SELECTED TEXT:
Smokebelch II (David Holmes Remix)

My final question of the Q&A had been a sort of homage to the Manchester acid house magazine Jockey Slut, which liked to ask DJs and musicians 'had they ever ridden a horse?'. It turns out Jagz has but Gary hasn't (Gary did say he been faced down by a few police horses when going to Chelsea in the 80s). It was decided by popular agreement that Andrew hadn't. A few hours after I asked this vital question, as the pub was being wound down for the evening and people were preparing to go home, a man arrived in the pub accompanied by a horse- the sort of thing that could only happen at The Golden Lion. 



Friday 3 November 2023

Sabresonic At Thirty Tonight

Tonight at The Golden Lion in Todmorden, Sabresonic at 30, a celebration of Sabres of Paradise's 1993 album with a Q&A in the pub with not one but two former Sabres, Jagz Kooner and Gary Burns, from 7.30pm (hosted by me, which would have had twenty three year old me in 1993 scratching his head and wondering how the fuck that turn of events came about). After the Q&A/ listening party, Jagz is DJing, playing a set partly inspired by the sounds that inspired Sabresonic. It should be quite a party, it's free and if you're in the vicinity it would be lovely to see you there. The Q&A is being filmed so there's a possibility I may share it here at some point, depending on how much I can bear to watch myself hosting an interview in front of a crowd. 

This was a Sabres track that didn't get a vinyl release until a re- issue in 2018. Lick Wid Nit Wit originally came out on Volume, a CD/ book/ magazine series. This is full of typically '93 Sabres sounds, dub techno pitched somewhere between the club and home with punchy kick drums, rimshots, rolling hand drums, acres of echo, a big dubby bassline and a melodica solo in the middle that nods towards Wilmot.

TASK OBJECTIVE: Carry on the music blog text about Sabres of Paradise and the Sabresonic night, starting after its last sentence.

DATA SEGMENT:
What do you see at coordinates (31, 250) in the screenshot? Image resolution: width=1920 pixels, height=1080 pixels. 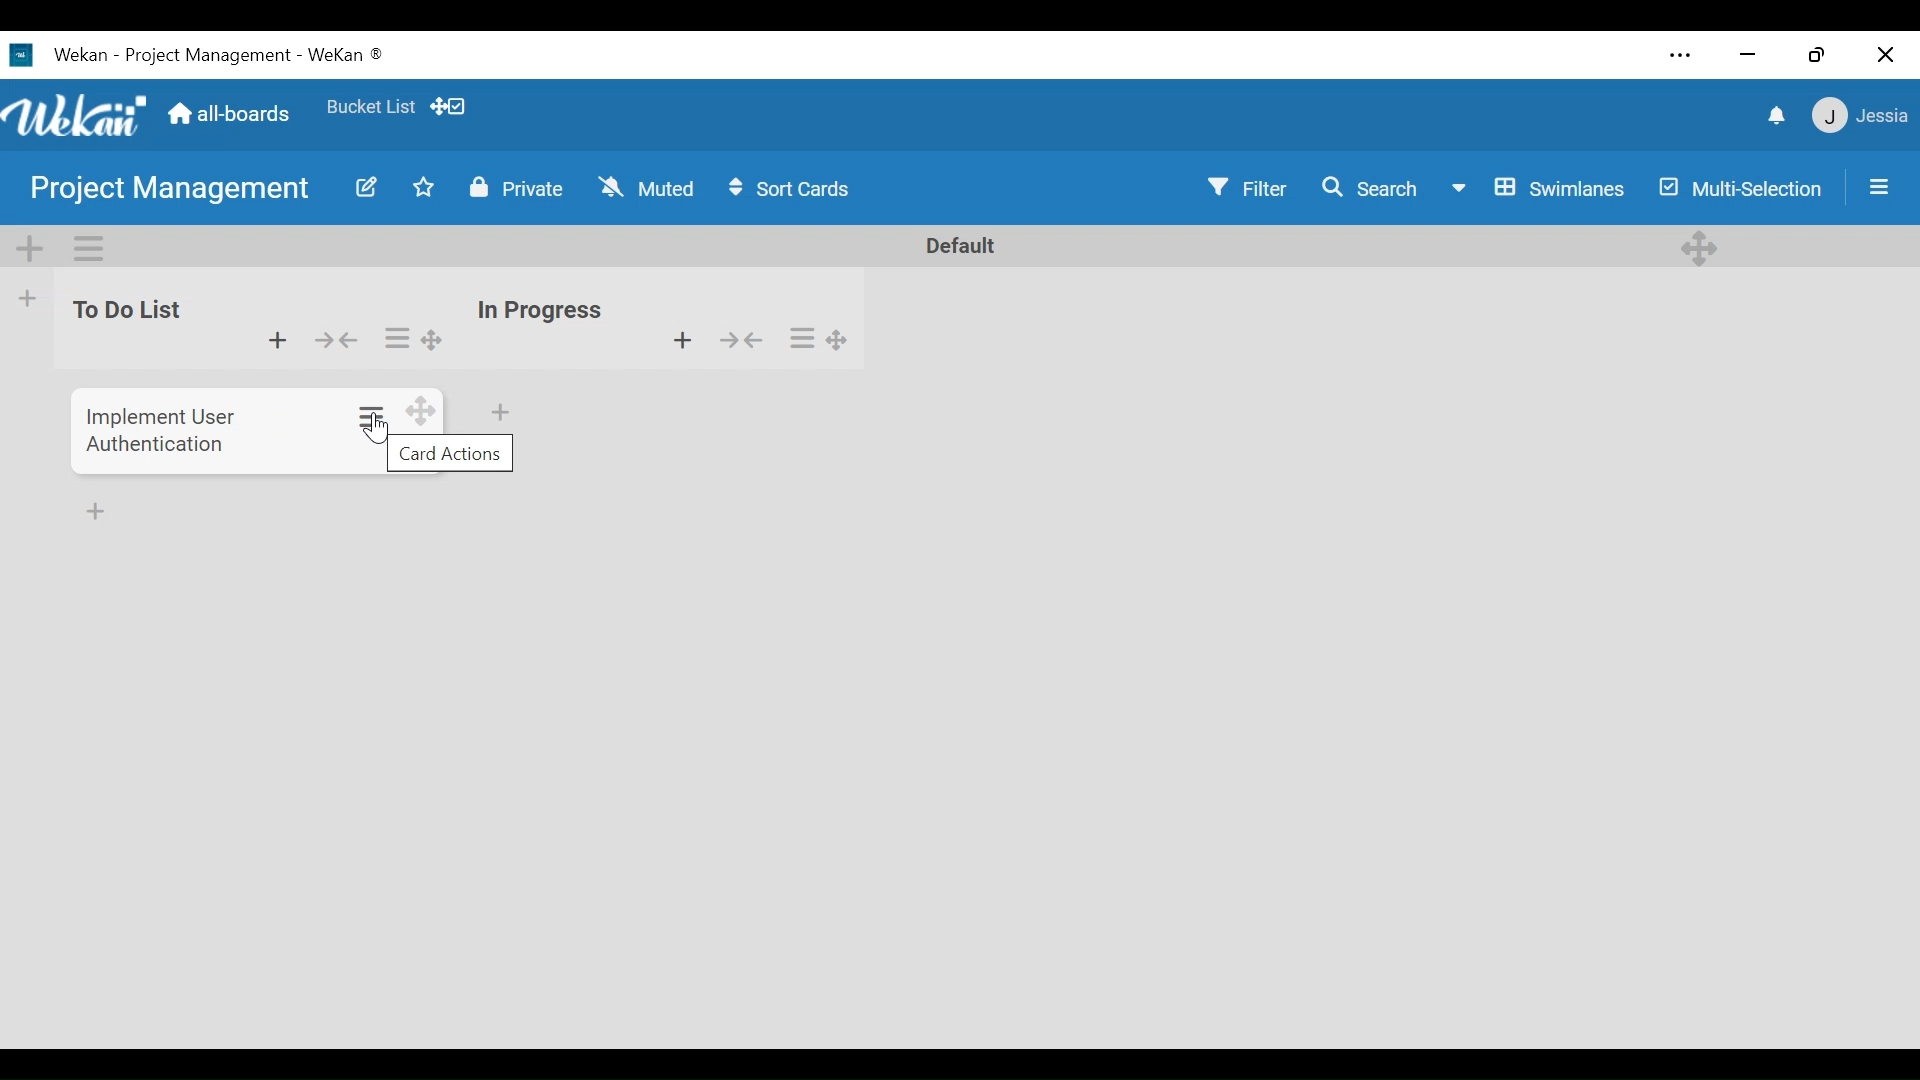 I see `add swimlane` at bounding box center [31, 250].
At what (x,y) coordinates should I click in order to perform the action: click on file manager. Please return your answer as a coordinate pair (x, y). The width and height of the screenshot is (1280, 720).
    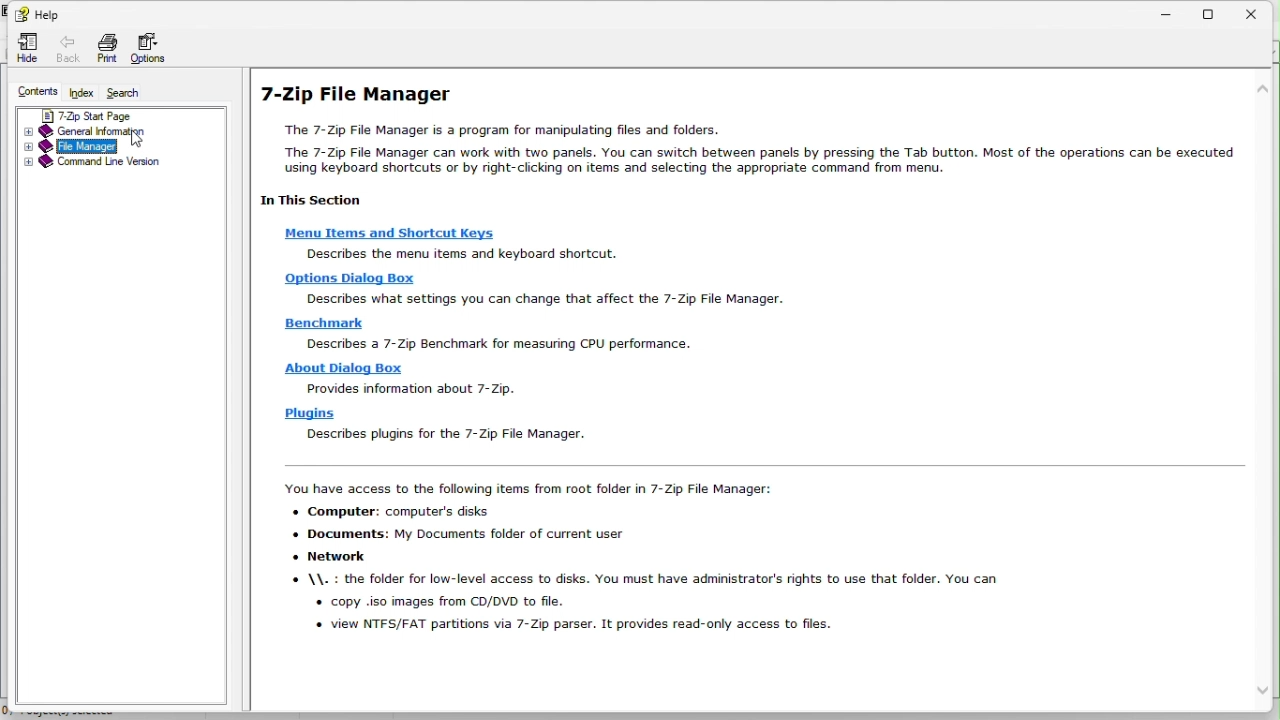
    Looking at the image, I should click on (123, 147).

RESULT FOR THIS TASK:
Lick Wid Nit Wit

Sunday 29 October 2023

Forty Five Minutes Of Renegade Soundwave

As promised last Sunday here's my forty five minute long Renegade Soundwave mix. Listening to them this week to pull this together was very enjoyable- they made many very good records, singles, remixes and albums, operating a little below the radar, but their sound would be picked up by acts that become much bigger and more successful (I'd be very surprised if both The Chemical Brothers and The Prodigy didn't own some RSW records). Formed in London in 1986 RSW were a three piece outfit, Gary Asquith, Carl Bonnie and Danny Briottet. Their early records were a collision of hip hop, industrial and sampling with a large side order of dub. Over time the rhythms and sounds of acid house worked their way to the fore along with the breakbeats of early 90s jungle. In 1990 they signed to Mute and released four albums before splitting up in 1995. Renegade Soundwave seem very much a London act, the pubs, clubs, people, sounds and substances of the city transmitted onto black plastic. 

This mix only scratches the surface and I left out the Leftfield remix of Renegade Soundwave, possibly (as discussed earlier this week) the greatest remix/ club track of all time. Given that it's been on this blog twice already in the last seven days, putting it into this selection felt gratuitous. 

Forty Five Minutes Of Renegade Soundwave

  • Renegade Soundwave
  • Women Respond To Bass (12" Vocal Mix)
  • Biting My Nails (Bassnumb Chapter)
  • Positive ID
  • Brixton (Sabres Of Paradise remix)
  • Thunder
  • Brixton (Dub Mix)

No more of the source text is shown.